Remember how well you have it. What I mean by that is this, we can walk, talk, drive, earn a living, 10 fingers, 10 toes, the absolute basics But for some that isn’t so. Walk inside a pediatrics ward, see kids who have cancer, see people who can’t talk, have MS, ALS etc… I smile every day, sure we all have bad days, but know the sun will come out tomorrow, and tomorrow is another day. No one’s future is known, make it as well as you want to make it. Be happy, if I couldn’t be happy I’d buy a shovel and start digging. We are only here a short time (yes, 80 years is a short time compared to the history of the world), enjoy it all, love your parents, love animals, love all whom you want, to hate is a stupid emotion, unless that person has done you wrong but to hate to just hate is truly stupid.

Do you have a dream project you’d most like to bring into being?

That ship has already sailed, I wanted to do a sequel to The Toy and give a big portion of it to Richard Pryor for his dealing with MS but it wasn’t meant to be. Columbia pictures shot me down with nonsense and lies, I had huge mega stars attached, everyone was willing to do it for basically nothing to help Richard but like I said, it wasn’t meant to be. Now if someone gives me the opportunity to work as an actor, I’ll say Thank You and do the best job I can do for them.

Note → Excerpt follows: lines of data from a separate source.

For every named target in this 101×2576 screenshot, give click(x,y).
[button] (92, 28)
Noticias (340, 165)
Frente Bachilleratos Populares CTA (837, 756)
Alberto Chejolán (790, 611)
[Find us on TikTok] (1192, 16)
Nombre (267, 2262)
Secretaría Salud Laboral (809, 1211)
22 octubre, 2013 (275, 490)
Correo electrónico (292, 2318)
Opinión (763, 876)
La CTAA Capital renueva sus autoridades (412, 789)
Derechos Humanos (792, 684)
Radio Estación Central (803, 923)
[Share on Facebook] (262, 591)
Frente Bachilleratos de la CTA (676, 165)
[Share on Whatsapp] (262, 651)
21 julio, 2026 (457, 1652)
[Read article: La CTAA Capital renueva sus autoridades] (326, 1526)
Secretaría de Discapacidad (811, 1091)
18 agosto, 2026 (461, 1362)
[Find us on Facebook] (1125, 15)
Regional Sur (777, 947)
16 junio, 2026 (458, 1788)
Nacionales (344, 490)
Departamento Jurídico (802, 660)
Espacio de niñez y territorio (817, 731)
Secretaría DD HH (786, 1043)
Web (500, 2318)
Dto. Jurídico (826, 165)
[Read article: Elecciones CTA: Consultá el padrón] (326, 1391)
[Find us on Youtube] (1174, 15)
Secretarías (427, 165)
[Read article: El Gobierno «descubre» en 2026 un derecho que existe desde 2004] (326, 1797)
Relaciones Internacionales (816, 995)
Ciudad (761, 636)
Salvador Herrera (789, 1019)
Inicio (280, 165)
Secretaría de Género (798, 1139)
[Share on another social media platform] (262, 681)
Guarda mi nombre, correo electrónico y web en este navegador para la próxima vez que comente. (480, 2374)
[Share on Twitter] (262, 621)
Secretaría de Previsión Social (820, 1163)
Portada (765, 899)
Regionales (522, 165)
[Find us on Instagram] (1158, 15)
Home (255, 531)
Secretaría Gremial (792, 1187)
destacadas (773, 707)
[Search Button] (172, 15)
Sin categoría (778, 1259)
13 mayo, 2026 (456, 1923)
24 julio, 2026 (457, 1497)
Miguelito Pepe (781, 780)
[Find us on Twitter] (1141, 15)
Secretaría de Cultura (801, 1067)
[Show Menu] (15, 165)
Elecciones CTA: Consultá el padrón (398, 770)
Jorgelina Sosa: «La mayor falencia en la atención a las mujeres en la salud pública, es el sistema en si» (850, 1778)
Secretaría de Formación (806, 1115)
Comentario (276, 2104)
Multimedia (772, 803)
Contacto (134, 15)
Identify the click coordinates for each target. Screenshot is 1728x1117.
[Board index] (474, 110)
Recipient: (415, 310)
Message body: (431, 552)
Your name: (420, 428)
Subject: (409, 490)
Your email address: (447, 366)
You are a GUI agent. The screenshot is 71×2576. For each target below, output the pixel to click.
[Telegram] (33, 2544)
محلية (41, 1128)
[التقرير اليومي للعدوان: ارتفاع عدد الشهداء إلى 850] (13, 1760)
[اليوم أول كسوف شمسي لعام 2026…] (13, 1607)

Is there anything you’d like to say before you go?

Life is life, Love is love, if you have someone to love tell them how you feel once a day. Spend a moment each day reflecting on your life and try to learn from each and everything you do. I have learned along the journey of life that you can’t expand your horizons until you expand your mind. Sitting on FB for hours each day or living a life of drama is not what will lead anyone to a prosperous or enjoyable life and it certainly isn’t what others want. Love, live, enjoy, feel blessed for what you have, and never be jealous of what others have. Lastly, Smile, it costs nothing to smile but you smiling at someone may put a smile on someone’s face who isn’t as fortunate as you are or have what you have.